*INSTRUCTIONS FOR THE TASK:* Every line from the one with "Click the zip icon next to commit 79295b5" to the end of the data needs to be copied exactly, and no line before it.
- Opening Delimiter -
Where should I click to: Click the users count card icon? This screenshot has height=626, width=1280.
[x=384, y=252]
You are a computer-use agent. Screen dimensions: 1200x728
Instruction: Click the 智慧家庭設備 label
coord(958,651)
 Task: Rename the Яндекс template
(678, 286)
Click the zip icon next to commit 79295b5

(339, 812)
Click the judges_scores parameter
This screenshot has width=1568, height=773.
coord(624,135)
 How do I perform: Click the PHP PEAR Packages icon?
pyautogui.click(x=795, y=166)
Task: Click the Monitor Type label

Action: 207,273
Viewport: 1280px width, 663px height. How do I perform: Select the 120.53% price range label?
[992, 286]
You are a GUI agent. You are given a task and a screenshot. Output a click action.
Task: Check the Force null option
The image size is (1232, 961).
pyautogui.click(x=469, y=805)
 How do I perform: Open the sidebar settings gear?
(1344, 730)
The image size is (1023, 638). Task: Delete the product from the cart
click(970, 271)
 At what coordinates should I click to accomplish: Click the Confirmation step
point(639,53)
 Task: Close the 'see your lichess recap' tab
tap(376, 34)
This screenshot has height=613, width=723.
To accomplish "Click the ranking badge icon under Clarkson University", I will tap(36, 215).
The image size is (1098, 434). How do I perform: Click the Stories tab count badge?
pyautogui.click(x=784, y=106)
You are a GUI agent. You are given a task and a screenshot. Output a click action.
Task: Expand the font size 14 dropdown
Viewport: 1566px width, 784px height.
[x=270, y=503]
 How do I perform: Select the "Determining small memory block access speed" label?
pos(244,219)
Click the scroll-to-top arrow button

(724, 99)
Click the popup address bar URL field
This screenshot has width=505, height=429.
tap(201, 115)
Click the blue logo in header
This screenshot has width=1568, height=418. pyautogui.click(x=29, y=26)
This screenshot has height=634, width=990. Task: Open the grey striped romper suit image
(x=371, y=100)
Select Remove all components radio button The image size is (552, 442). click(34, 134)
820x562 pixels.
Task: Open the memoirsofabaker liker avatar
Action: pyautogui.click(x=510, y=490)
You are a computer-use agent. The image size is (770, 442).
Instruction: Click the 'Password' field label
- Closing Delimiter -
*EXERCISE RESULT:*
Click the zip icon next to commit 79295b5

(339, 812)
Click the judges_scores parameter
This screenshot has width=1568, height=773.
coord(624,135)
 How do I perform: Click the PHP PEAR Packages icon?
pyautogui.click(x=795, y=166)
Task: Click the Monitor Type label

Action: 207,273
Viewport: 1280px width, 663px height. How do I perform: Select the 120.53% price range label?
[992, 286]
You are a GUI agent. You are given a task and a screenshot. Output a click action.
Task: Check the Force null option
The image size is (1232, 961).
pyautogui.click(x=469, y=805)
 How do I perform: Open the sidebar settings gear?
(1344, 730)
The image size is (1023, 638). Task: Delete the product from the cart
click(970, 271)
 At what coordinates should I click to accomplish: Click the Confirmation step
point(639,53)
 Task: Close the 'see your lichess recap' tab
tap(376, 34)
This screenshot has height=613, width=723.
To accomplish "Click the ranking badge icon under Clarkson University", I will tap(36, 215).
The image size is (1098, 434). How do I perform: Click the Stories tab count badge?
pyautogui.click(x=784, y=106)
You are a GUI agent. You are given a task and a screenshot. Output a click action.
Task: Expand the font size 14 dropdown
Viewport: 1566px width, 784px height.
[x=270, y=503]
 How do I perform: Select the "Determining small memory block access speed" label?
pos(244,219)
Click the scroll-to-top arrow button

(724, 99)
Click the popup address bar URL field
This screenshot has width=505, height=429.
tap(201, 115)
Click the blue logo in header
This screenshot has width=1568, height=418. pyautogui.click(x=29, y=26)
This screenshot has height=634, width=990. Task: Open the grey striped romper suit image
(x=371, y=100)
Select Remove all components radio button The image size is (552, 442). click(34, 134)
820x562 pixels.
Task: Open the memoirsofabaker liker avatar
Action: pyautogui.click(x=510, y=490)
You are a computer-use agent. The image size is (770, 442).
Instruction: Click the 'Password' field label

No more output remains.